In comparison with some of the other responses it’s provoked, I appreciate your relatively even-handed treatment of the book and the controversial topics it addresses. I agree with much of the first half or so of your review. But as you might expect, I also have some objections and questions.
1. The term ’saint’ is a fairly specific term. In connection to Aristide it has also long been a very loaded term. In what ways do you think that I describe Aristide as a saint?
2. You note that ‘a determined band of researchers and polemicists seeks to affirm Aristide’s continuing legitimacy’. Affirmation of Aristide’s legitimacy as a president elected to serve a five year term (2001-2006) doesn’t require much determination or polemic. It requires nothing more, or less, than a minimal respect for democracy and the rules of the Haitian constitution. Do you yourself question this legitimacy?
3. About reports of alleged FL abuses of human rights: how can the attempt to equate Aristide and Duvalier, which as you know became a relentless theme in 2003-2004, be described as anything other than a grotesque falsification of the situation?
4. You mention Charles Arthur (of the Haiti Support Group), and a few others, and object to my characterisation of their position. Arthur has repeatedly said that the whole period 2000-2006 was a single disastrous continuum, such that the coup of 2004, in his view, was *not* an especially significant political event. Even your own account in the first part of your review suggests that you might not agree with this. The founder of the Haiti Support Group, Leslie Griffiths, didn’t agree with Arthur’s political priorities either, and eventually resigned from the group. Is it unreasonable for me to argue, then, that Arthur’s judgement might indeed be ‘coloured’ with regards to this point? Perhaps you have a different and less bilious explanation for his interpretation of 2004, and for the similar interpretation taken by Christian Aid, PAPDA, Batay Ouvriye and other like-minded NGOs?

DATASET EXCERPT
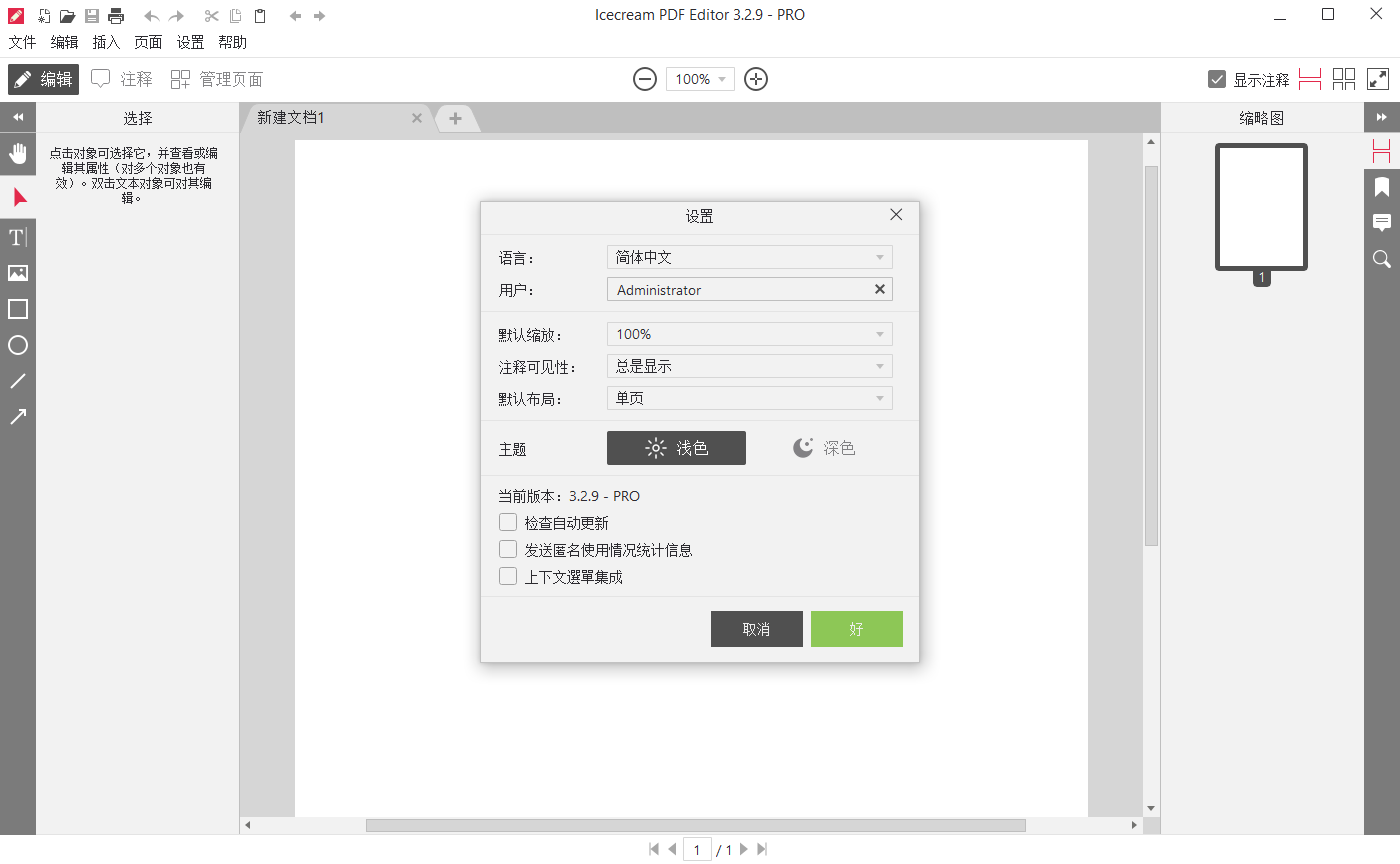Uncheck the 显示注释 checkbox

[1217, 78]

TASKS FOR THIS EXERCISE
**1.** Return the stretch of the reply to the review from "In comparison with" through "objections and questions.", copied word for word.
**2.** List every person named in the reply to the review.

SOLUTIONS BY TASK
**1.**
In comparison with some of the other responses it’s provoked, I appreciate your relatively even-handed treatment of the book and the controversial topics it addresses. I agree with much of the first half or so of your review. But as you might expect, I also have some objections and questions.

**2.**
Aristide
Duvalier
Charles Arthur
Leslie Griffiths